Superconductivity in Nanowire Devices Formed by Al-Si Exchange

Development of devices that contain both superconducting and semiconducting components on a single chip is an important area of investigation for emerging quantum technologies. We have investigated superconductivity in nanowire devices fabricated using the Al-Si exchange process in silicon-on-insulator wafers. Aluminum from deposited contact electrodes undergoes an Al-Si exchange process with prepatterned Si nanowire device structures along the entire length of the nanowire, over micrometer length scales and at temperatures well below the Al−Si eutectic. The phase-transformed material is conformal with the predefined device patterns. In magneto-transport measurements, nanoring structures formed by this fabrication process exhibit periodic features in the differential resistance and in the critical current that result from fluxoid quantization. The retrapping current also exhibits oscillations.

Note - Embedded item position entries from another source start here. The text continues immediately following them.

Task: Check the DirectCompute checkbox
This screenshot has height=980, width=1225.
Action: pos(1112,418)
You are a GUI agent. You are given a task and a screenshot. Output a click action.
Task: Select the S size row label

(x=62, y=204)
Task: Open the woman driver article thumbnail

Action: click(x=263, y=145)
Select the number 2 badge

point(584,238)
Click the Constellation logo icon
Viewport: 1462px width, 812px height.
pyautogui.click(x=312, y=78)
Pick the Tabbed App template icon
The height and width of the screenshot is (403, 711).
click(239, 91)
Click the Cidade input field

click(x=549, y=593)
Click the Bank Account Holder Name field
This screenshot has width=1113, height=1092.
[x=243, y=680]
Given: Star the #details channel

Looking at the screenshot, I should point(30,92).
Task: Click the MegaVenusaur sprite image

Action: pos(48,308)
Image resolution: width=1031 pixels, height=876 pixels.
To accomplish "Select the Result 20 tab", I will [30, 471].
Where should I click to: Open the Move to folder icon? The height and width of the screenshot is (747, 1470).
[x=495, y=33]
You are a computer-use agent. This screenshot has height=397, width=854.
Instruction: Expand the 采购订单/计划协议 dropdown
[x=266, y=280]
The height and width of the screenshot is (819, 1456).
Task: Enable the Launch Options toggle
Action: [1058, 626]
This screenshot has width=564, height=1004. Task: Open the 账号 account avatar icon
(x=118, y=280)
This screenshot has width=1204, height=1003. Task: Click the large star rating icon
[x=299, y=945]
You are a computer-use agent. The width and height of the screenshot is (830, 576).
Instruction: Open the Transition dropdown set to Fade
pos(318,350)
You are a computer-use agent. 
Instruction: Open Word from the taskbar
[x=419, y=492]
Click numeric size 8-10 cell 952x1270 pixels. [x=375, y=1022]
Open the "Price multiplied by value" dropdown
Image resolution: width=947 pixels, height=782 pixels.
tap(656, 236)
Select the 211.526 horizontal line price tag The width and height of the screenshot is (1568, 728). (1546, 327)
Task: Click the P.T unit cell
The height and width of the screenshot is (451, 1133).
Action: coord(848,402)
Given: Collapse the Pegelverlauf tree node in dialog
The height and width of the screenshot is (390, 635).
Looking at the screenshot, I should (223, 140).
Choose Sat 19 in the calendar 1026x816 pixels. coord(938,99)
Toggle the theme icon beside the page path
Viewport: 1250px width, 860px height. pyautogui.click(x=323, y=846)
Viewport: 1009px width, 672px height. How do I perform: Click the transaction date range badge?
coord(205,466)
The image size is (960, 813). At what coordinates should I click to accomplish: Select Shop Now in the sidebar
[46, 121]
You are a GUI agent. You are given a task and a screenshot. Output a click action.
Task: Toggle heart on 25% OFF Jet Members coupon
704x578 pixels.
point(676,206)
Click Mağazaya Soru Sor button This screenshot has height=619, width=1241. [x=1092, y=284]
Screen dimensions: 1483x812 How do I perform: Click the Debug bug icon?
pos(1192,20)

The devices can be operated in temperature/magnetic-field regimes where some components of the device are in the superconducting state while others are in a resistive state. Under these conditions the magneto-transport data exhibit more complex features which may provide insight into how these mixed-state devices could be further developed for uses in magnetometry and other quantum technologies. The details of the Al-Si exchange process also suggest that it could allow a range of new nanoscale superconducting-semiconducting device structures to be formed. In this presentation, our exploration of these superconducting nanowire devices and their promise for quantum technologies development will be discussed.